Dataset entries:
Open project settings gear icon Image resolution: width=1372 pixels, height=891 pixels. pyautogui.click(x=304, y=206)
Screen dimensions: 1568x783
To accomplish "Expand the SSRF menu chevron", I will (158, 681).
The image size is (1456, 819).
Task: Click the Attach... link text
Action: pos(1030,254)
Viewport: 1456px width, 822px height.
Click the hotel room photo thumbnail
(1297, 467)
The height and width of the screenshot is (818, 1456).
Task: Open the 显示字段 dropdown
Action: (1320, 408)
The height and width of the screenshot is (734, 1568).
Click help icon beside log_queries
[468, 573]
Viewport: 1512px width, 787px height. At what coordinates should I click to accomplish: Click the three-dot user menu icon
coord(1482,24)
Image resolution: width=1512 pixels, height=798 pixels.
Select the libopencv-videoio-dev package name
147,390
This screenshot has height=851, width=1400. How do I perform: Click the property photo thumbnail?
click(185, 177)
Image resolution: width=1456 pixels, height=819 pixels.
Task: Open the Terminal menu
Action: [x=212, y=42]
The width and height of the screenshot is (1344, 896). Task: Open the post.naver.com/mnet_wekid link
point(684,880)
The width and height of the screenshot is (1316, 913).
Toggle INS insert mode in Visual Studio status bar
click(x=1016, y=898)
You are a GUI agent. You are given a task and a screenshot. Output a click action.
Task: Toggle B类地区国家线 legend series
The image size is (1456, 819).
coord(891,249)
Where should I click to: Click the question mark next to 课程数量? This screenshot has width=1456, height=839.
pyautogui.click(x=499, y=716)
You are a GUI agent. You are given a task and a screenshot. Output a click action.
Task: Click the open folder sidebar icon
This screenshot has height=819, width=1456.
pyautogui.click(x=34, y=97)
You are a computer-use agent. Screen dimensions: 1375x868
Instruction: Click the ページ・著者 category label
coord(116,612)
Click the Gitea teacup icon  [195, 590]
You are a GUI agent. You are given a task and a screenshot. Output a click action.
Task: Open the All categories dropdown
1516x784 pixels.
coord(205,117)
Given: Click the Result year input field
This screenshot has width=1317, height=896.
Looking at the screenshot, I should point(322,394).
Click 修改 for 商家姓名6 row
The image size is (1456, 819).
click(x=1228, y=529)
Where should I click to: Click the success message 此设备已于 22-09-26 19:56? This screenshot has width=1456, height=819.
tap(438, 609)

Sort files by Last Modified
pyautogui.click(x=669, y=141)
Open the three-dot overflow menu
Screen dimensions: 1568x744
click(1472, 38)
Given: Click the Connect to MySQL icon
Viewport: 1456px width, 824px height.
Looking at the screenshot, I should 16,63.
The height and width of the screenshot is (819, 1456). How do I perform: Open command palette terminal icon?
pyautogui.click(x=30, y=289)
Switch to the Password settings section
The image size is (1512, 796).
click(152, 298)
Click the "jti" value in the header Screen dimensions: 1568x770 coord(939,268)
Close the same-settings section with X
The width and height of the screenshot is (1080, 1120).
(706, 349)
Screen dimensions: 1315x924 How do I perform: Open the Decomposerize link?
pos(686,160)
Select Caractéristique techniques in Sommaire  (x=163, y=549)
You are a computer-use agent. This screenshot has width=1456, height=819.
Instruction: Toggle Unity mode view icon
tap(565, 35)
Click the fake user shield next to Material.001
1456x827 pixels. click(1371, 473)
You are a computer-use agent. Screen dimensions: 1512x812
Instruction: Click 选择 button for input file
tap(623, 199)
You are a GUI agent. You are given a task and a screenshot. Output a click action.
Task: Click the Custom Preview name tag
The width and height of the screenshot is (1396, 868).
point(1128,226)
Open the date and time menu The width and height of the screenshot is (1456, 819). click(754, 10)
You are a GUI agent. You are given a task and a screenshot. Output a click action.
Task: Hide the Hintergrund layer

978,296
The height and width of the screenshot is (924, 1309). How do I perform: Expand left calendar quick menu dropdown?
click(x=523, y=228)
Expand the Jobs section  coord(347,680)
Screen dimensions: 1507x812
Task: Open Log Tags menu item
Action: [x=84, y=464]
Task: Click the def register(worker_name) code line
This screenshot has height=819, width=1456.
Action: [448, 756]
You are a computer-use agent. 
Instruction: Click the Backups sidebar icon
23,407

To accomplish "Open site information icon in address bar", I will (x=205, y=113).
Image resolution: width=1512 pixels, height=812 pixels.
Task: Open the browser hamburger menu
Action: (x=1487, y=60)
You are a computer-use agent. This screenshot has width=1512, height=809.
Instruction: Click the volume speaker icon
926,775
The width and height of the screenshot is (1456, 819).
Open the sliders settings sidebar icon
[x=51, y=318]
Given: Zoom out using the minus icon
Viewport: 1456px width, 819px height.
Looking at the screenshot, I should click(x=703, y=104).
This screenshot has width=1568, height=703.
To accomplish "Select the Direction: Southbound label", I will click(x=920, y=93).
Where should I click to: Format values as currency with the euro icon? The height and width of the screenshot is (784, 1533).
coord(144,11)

INSTRUCTIONS TO FOLLOW:
Return every entry above with nothing altered.

SOLUTION TO THIS PROBLEM:
Open project settings gear icon Image resolution: width=1372 pixels, height=891 pixels. pyautogui.click(x=304, y=206)
Screen dimensions: 1568x783
To accomplish "Expand the SSRF menu chevron", I will (158, 681).
The image size is (1456, 819).
Task: Click the Attach... link text
Action: pos(1030,254)
Viewport: 1456px width, 822px height.
Click the hotel room photo thumbnail
(1297, 467)
The height and width of the screenshot is (818, 1456).
Task: Open the 显示字段 dropdown
Action: (1320, 408)
The height and width of the screenshot is (734, 1568).
Click help icon beside log_queries
[468, 573]
Viewport: 1512px width, 787px height. At what coordinates should I click to accomplish: Click the three-dot user menu icon
coord(1482,24)
Image resolution: width=1512 pixels, height=798 pixels.
Select the libopencv-videoio-dev package name
147,390
This screenshot has height=851, width=1400. How do I perform: Click the property photo thumbnail?
click(185, 177)
Image resolution: width=1456 pixels, height=819 pixels.
Task: Open the Terminal menu
Action: [x=212, y=42]
The width and height of the screenshot is (1344, 896). Task: Open the post.naver.com/mnet_wekid link
point(684,880)
The width and height of the screenshot is (1316, 913).
Toggle INS insert mode in Visual Studio status bar
click(x=1016, y=898)
You are a GUI agent. You are given a task and a screenshot. Output a click action.
Task: Toggle B类地区国家线 legend series
The image size is (1456, 819).
coord(891,249)
Where should I click to: Click the question mark next to 课程数量? This screenshot has width=1456, height=839.
pyautogui.click(x=499, y=716)
You are a GUI agent. You are given a task and a screenshot. Output a click action.
Task: Click the open folder sidebar icon
This screenshot has height=819, width=1456.
pyautogui.click(x=34, y=97)
You are a computer-use agent. Screen dimensions: 1375x868
Instruction: Click the ページ・著者 category label
coord(116,612)
Click the Gitea teacup icon  [195, 590]
You are a GUI agent. You are given a task and a screenshot. Output a click action.
Task: Open the All categories dropdown
1516x784 pixels.
coord(205,117)
Given: Click the Result year input field
This screenshot has width=1317, height=896.
Looking at the screenshot, I should point(322,394).
Click 修改 for 商家姓名6 row
The image size is (1456, 819).
click(x=1228, y=529)
Where should I click to: Click the success message 此设备已于 22-09-26 19:56? This screenshot has width=1456, height=819.
tap(438, 609)

Sort files by Last Modified
pyautogui.click(x=669, y=141)
Open the three-dot overflow menu
Screen dimensions: 1568x744
click(1472, 38)
Given: Click the Connect to MySQL icon
Viewport: 1456px width, 824px height.
Looking at the screenshot, I should 16,63.
The height and width of the screenshot is (819, 1456). How do I perform: Open command palette terminal icon?
pyautogui.click(x=30, y=289)
Switch to the Password settings section
The image size is (1512, 796).
click(152, 298)
Click the "jti" value in the header Screen dimensions: 1568x770 coord(939,268)
Close the same-settings section with X
The width and height of the screenshot is (1080, 1120).
(706, 349)
Screen dimensions: 1315x924 How do I perform: Open the Decomposerize link?
pos(686,160)
Select Caractéristique techniques in Sommaire  (x=163, y=549)
You are a computer-use agent. This screenshot has width=1456, height=819.
Instruction: Toggle Unity mode view icon
tap(565, 35)
Click the fake user shield next to Material.001
1456x827 pixels. click(1371, 473)
You are a computer-use agent. Screen dimensions: 1512x812
Instruction: Click 选择 button for input file
tap(623, 199)
You are a GUI agent. You are given a task and a screenshot. Output a click action.
Task: Click the Custom Preview name tag
The width and height of the screenshot is (1396, 868).
point(1128,226)
Open the date and time menu The width and height of the screenshot is (1456, 819). click(754, 10)
You are a GUI agent. You are given a task and a screenshot. Output a click action.
Task: Hide the Hintergrund layer

978,296
The height and width of the screenshot is (924, 1309). How do I perform: Expand left calendar quick menu dropdown?
click(x=523, y=228)
Expand the Jobs section  coord(347,680)
Screen dimensions: 1507x812
Task: Open Log Tags menu item
Action: [x=84, y=464]
Task: Click the def register(worker_name) code line
This screenshot has height=819, width=1456.
Action: [448, 756]
You are a computer-use agent. 
Instruction: Click the Backups sidebar icon
23,407

To accomplish "Open site information icon in address bar", I will (x=205, y=113).
Image resolution: width=1512 pixels, height=812 pixels.
Task: Open the browser hamburger menu
Action: (x=1487, y=60)
You are a computer-use agent. This screenshot has width=1512, height=809.
Instruction: Click the volume speaker icon
926,775
The width and height of the screenshot is (1456, 819).
Open the sliders settings sidebar icon
[x=51, y=318]
Given: Zoom out using the minus icon
Viewport: 1456px width, 819px height.
Looking at the screenshot, I should click(x=703, y=104).
This screenshot has width=1568, height=703.
To accomplish "Select the Direction: Southbound label", I will click(x=920, y=93).
Where should I click to: Format values as currency with the euro icon? The height and width of the screenshot is (784, 1533).
coord(144,11)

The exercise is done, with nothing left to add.